La cultura japonesa ha ejercido un fuerte hechizo sobre mí. Me admira su capacidad de convertir tejidos, armaduras, platos de sopa, armas o tazas de té en obras de arte. Me seduce su minimalismo, su solemnidad y su sentido del honor. Quizás todo esto pertenezca al pasado, aun así, me sorprendo al encontrar sorpresas como los bonsáis o las transcripciones de Bach para instrumentos como el Koto y el Shakuhachi, aunque sin llegar a pensar que “alguna vez fui japonés”.
Comparto este sentir con Manolo, pero cuando me dijo que iba a hacer un curso de ninja, la imagen de Manolo disfrazado de noche, volando entre tejados, lanzando certeros shuriken (esas estrellitas afiladas) o jugando con el nunchaku que usaba Bruce Lee sin saltarse todos los dientes sobrepasan mi capacidad de imaginar.

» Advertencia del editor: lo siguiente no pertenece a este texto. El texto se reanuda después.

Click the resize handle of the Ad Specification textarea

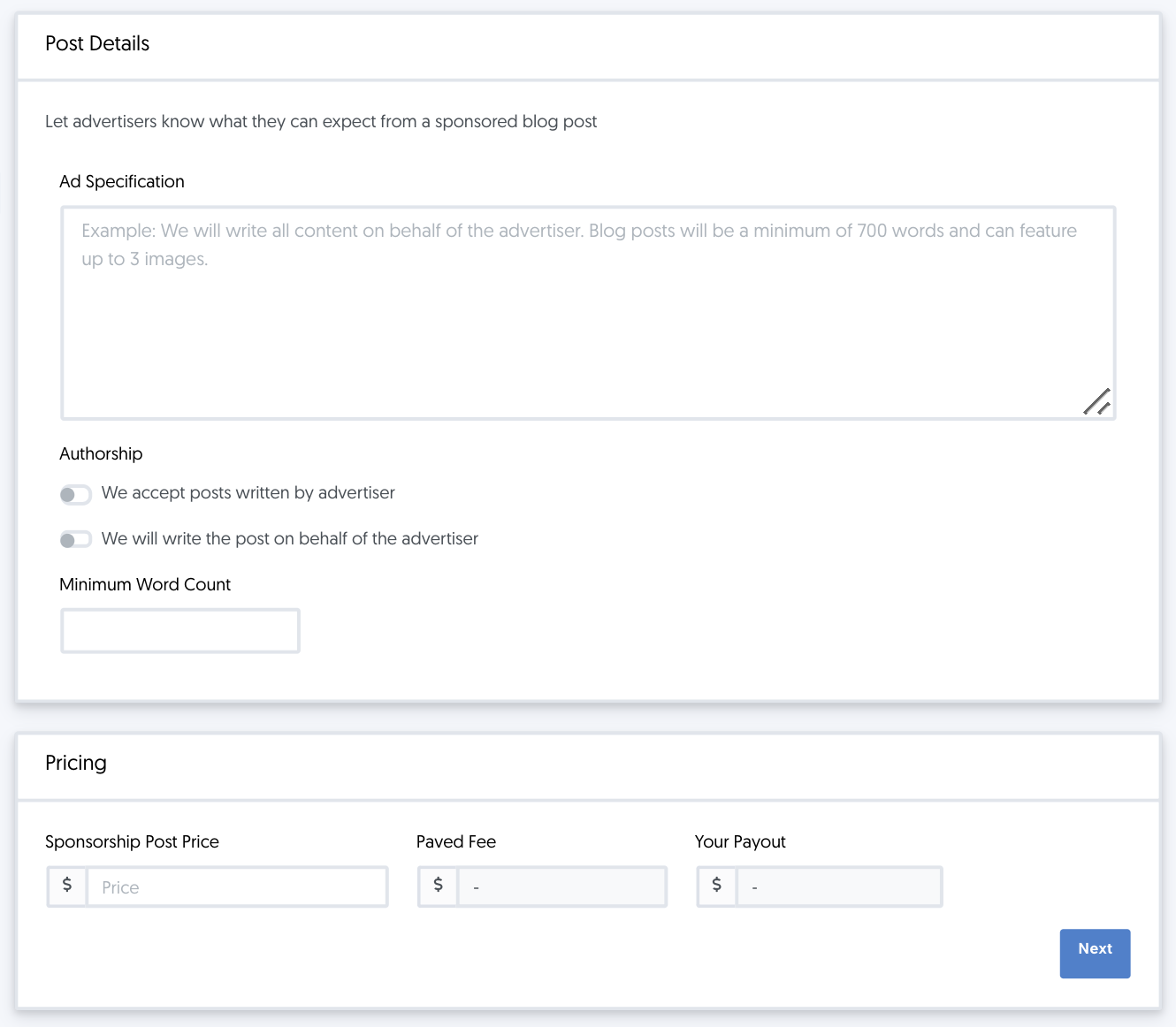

Yo estaba seguro de que lo del curso de Ninja era una metáfora.
Casi me caigo de la silla cuando, una semana después, en medio de mi almuerzo y mientras estaba concentrado en cortar una carne más dura que un corazón de hielo, Manolo afloró de la nada sentado y sonriente frente a mí.
Manolo no tenía ninguna intención de convertirse en ninja, por supuesto, pero había experimentado en el curso la fuerza del silencio y de la invisibilidad. En un mundo donde estamos empeñados en hacernos visibles y no parar de “comunicarnos”, el ejemplo de quienes simplemente aparecen, actúan y desaparecen de forma anónima le resultaba particularmente interesante.
Dejando de lado que los ninjas eran guerreros destinados al espionaje, sabotaje y hasta asesinato, Manolo se fijó en su forma de actuar más que en las razones de su actuación y le dio por pensar que podemos emular su sentido de lo anónimo, no como secretismo sino como triunfo sobre nuestra vanidad individual. También podemos contagiarnos de su silencio para sentir el poder que ese silencio tiene y la posibilidad de hacernos “invisibles” nos ayudaría a no estar pendientes de la imagen que proyectamos.
En otras palabras, Manolo estaba más que satisfecho por haberse acercado a las herramientas del ninja y encontrarles un buen uso en su vida. Lo de disfrazarse de negro y saltar por los techos lanzando flechas no era importante.
Hice un gesto al camarero para pedirle agua y pasar el trago, pero al volver a girar la cabeza, Manolo ya había desaparecido. Solo le había faltado hacerlo en medio de un estallido y una nube de humo.